■ WHAT YOU SHOULD DO
Filter the records below down to the lines that contain the string "sidebar", treating uppercase and lowercase as different, and copy each matching line.

[Word and element locating data]
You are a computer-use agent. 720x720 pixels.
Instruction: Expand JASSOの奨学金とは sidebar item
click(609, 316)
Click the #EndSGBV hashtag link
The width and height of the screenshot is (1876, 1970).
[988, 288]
==
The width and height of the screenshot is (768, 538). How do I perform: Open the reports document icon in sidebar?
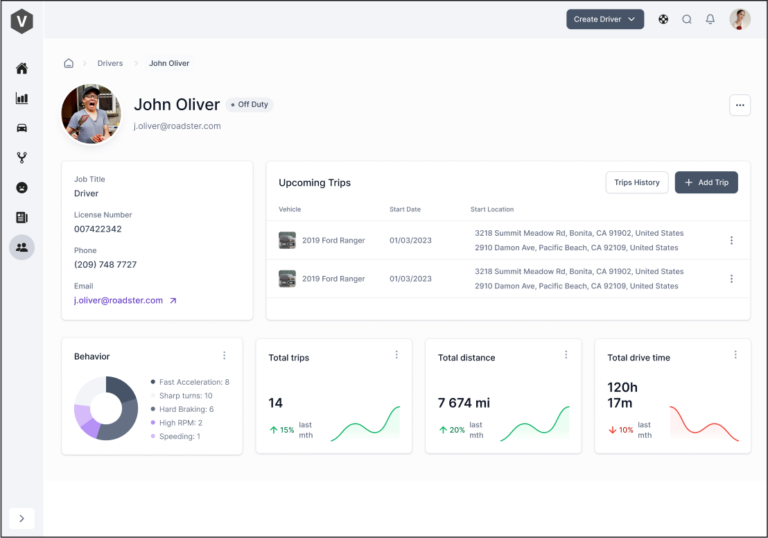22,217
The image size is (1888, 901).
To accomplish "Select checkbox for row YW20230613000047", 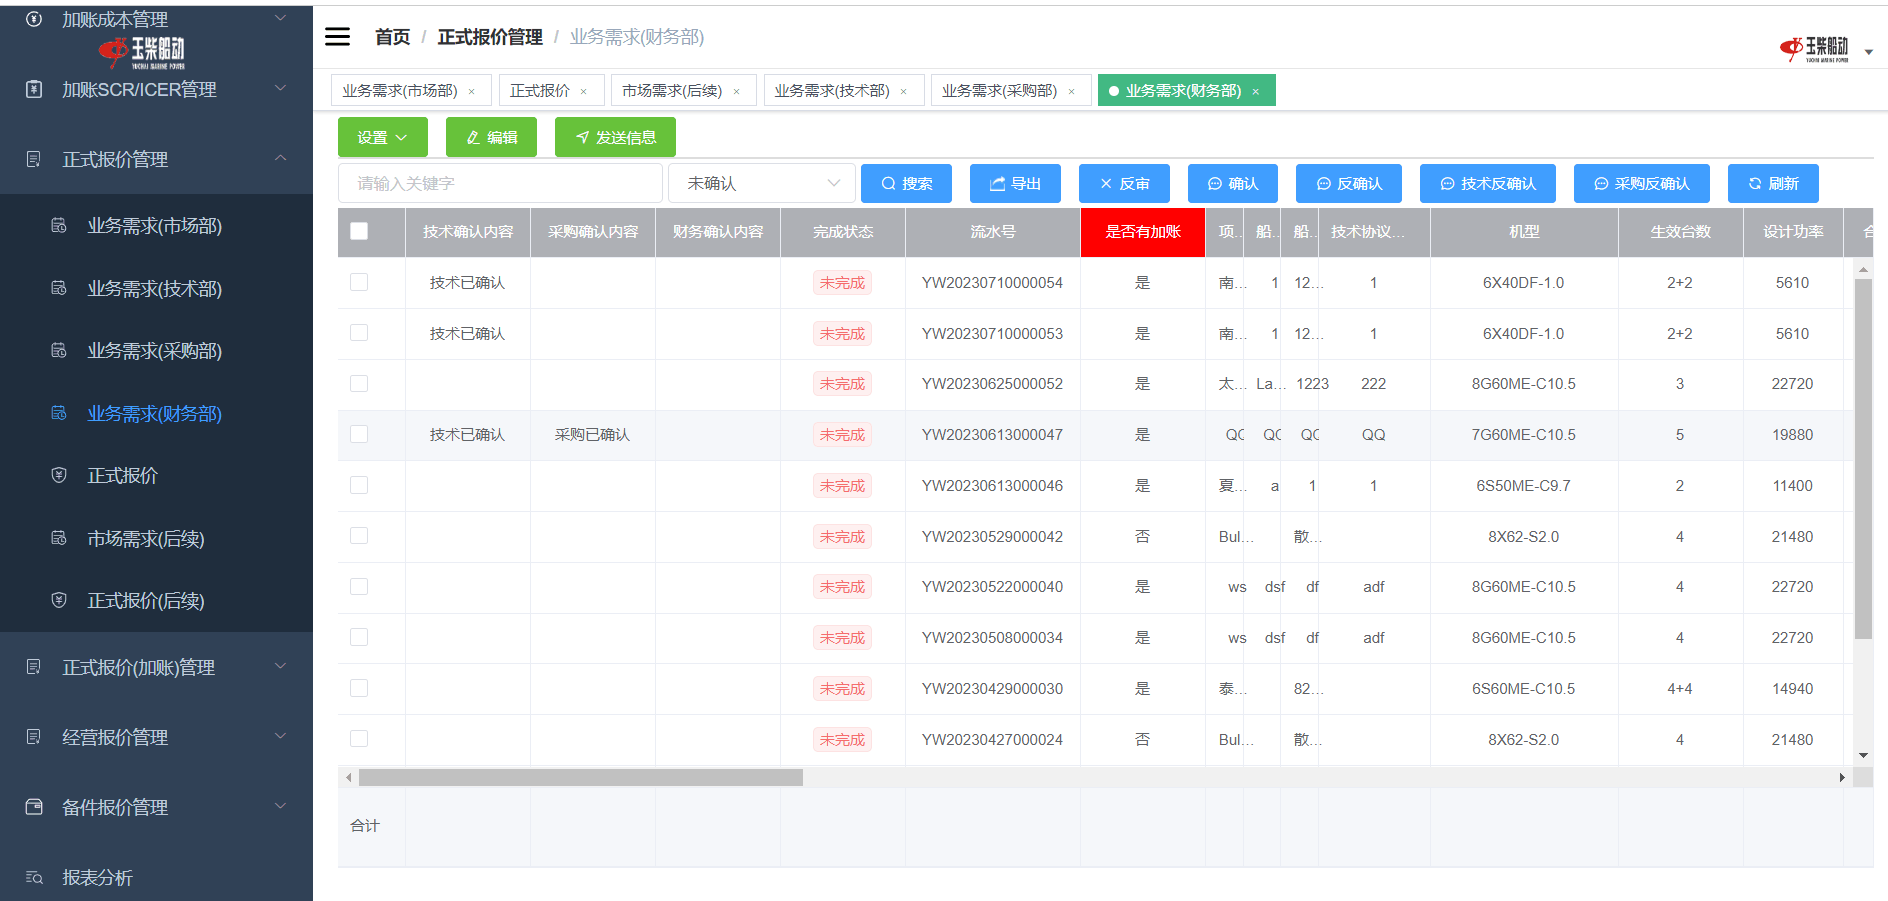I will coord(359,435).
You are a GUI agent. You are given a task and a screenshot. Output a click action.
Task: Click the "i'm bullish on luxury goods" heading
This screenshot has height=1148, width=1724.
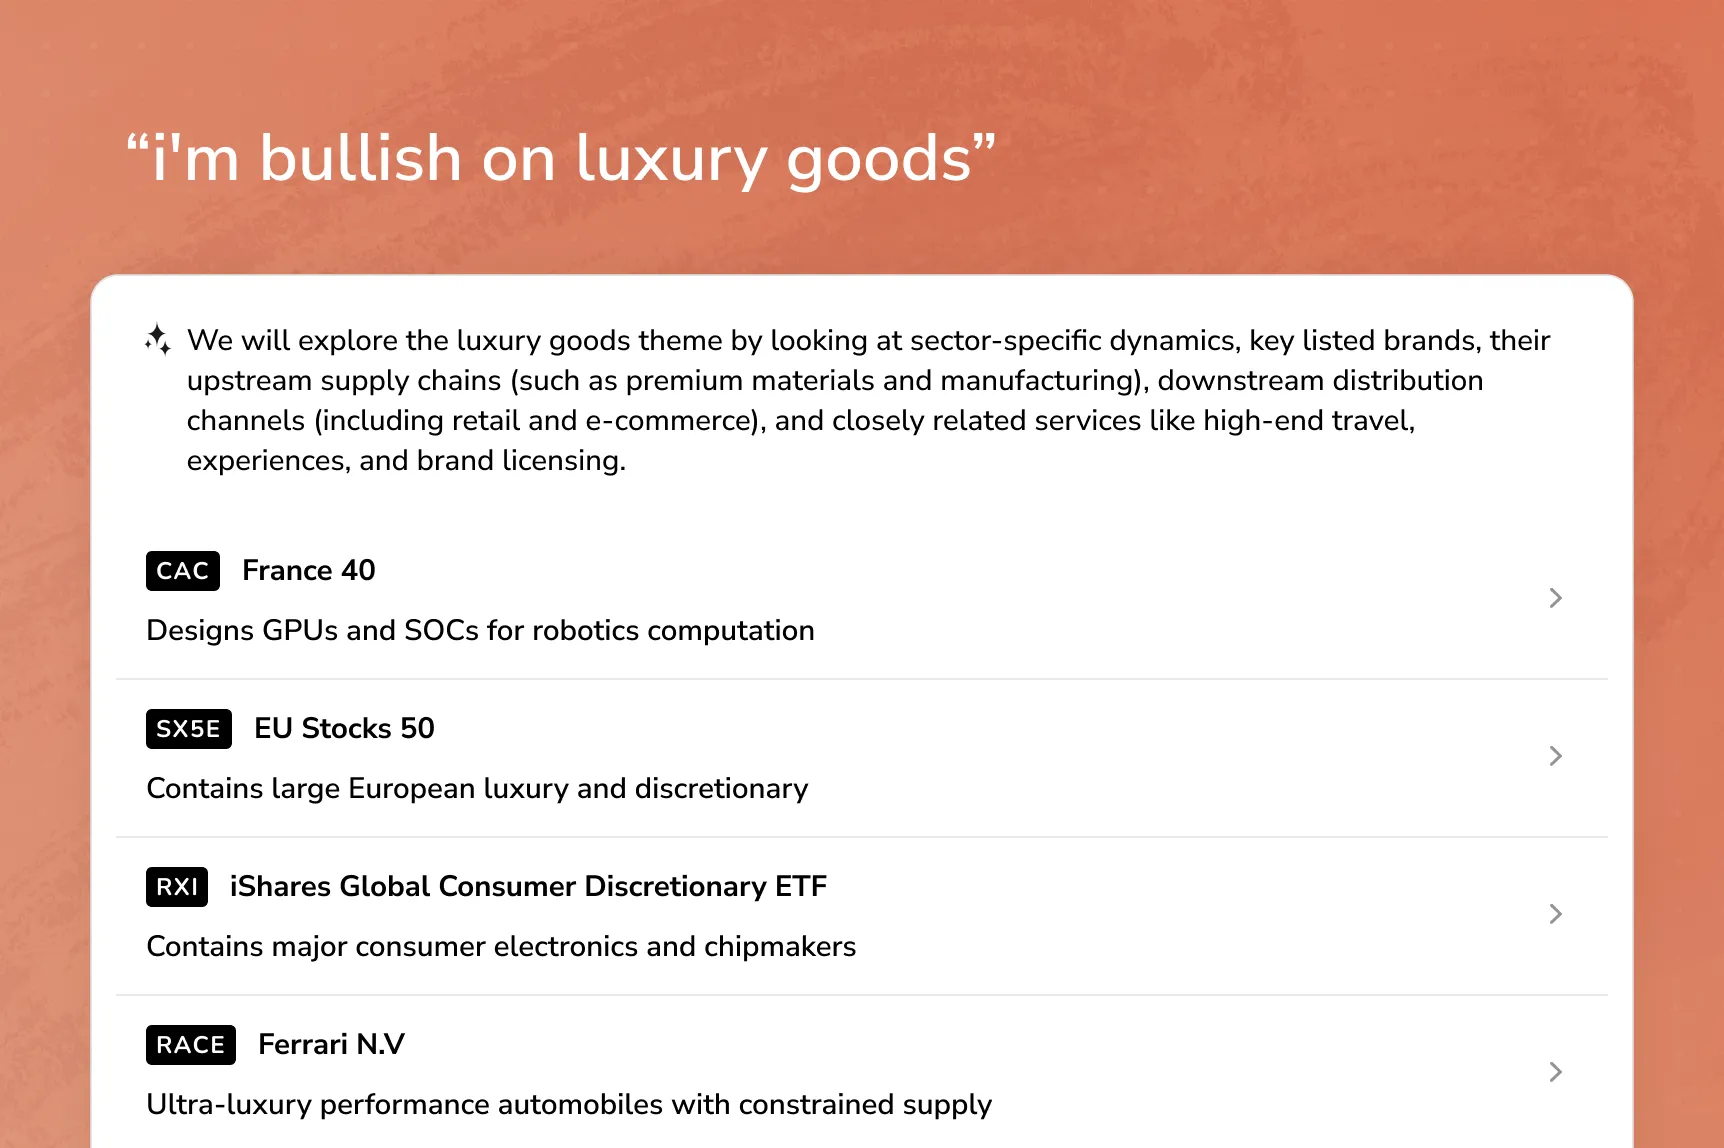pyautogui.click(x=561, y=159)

■ THE SOLUTION
Instruction: Expand JASSOの奨学金とは sidebar item
The width and height of the screenshot is (768, 538). How do I perform: Open the reports document icon in sidebar?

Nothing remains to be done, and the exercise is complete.